What is Mass Media?
The word mass refers to the large groups that the media intend to reach. The media involves a diverse range of technologies used to communicate the message to the target audience. Therefore, the term indicates how a message or information spreads to a group of people. In ancient times, before writing, the only way to communicate was oral. Not an efficient way of reaching many individuals.
The invention of the printing press in 1400 by Johannes Gutenberg accelerated the reach of words through printed pamphlets and books to the multitudes. By the year 1500, two million books rolled off printing presses across Europe and England. However, the dissemination of information to the public began in Rome in 59 BCE when officials created a daily paper with public interest matters. This news sheet, written by hand, was the Acta diurna.
Under the umbrella of Mass Media:
The above historical details confirm that the first occupant under our umbrella is printed media. Until the proliferation of computers and cell phones, most people relied on newspapers for the daily source of current events, editorials, advertisements, and such. In 1604, Johann Carolus published the first weekly newspaper, The Relation, in Germany.

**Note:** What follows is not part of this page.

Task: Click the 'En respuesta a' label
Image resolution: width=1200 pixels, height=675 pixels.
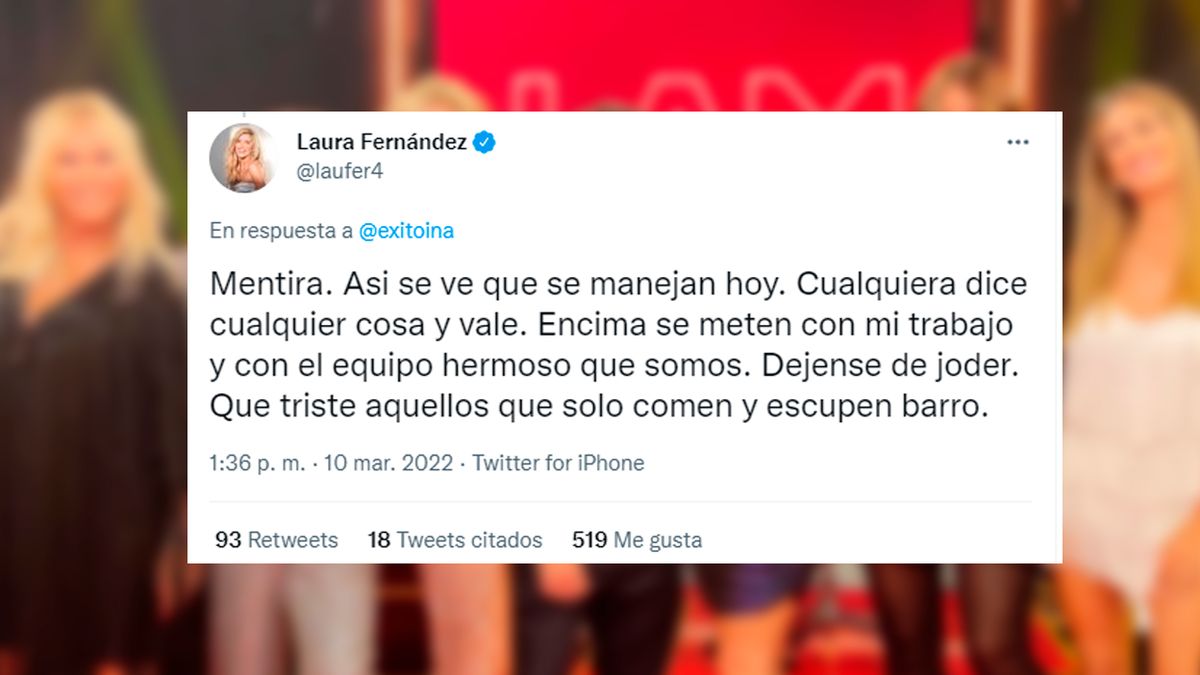Action: (281, 231)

One hundred years later, in America, postmaster John Campbell published the Boston News-Letter in 1704. By 1783, there were 43 newspapers in the nation; 346 by 1814; and over 11,000 by 1880. As the numbers increased, so did the circulation, which topped one million for some papers.
Newspapers were the first successful form of mass media.
Today’s college students may find it challenging to realize the significance of communication over the airwaves known as radio. Numerous inventors paved the way for the Italian, Guglielmo Marconi, to discover the wireless telegraph system. In 1896, Marconi patented his invention of sending a message via wireless transmission or radio waves. The breakthrough of radio crippled the newspaper business. The new technology of mass media could send news, advertisements, and more to anyone who owned a device capable of receiving the wireless signal. In 1920, a station in Detroit broadcasted the first radio news program.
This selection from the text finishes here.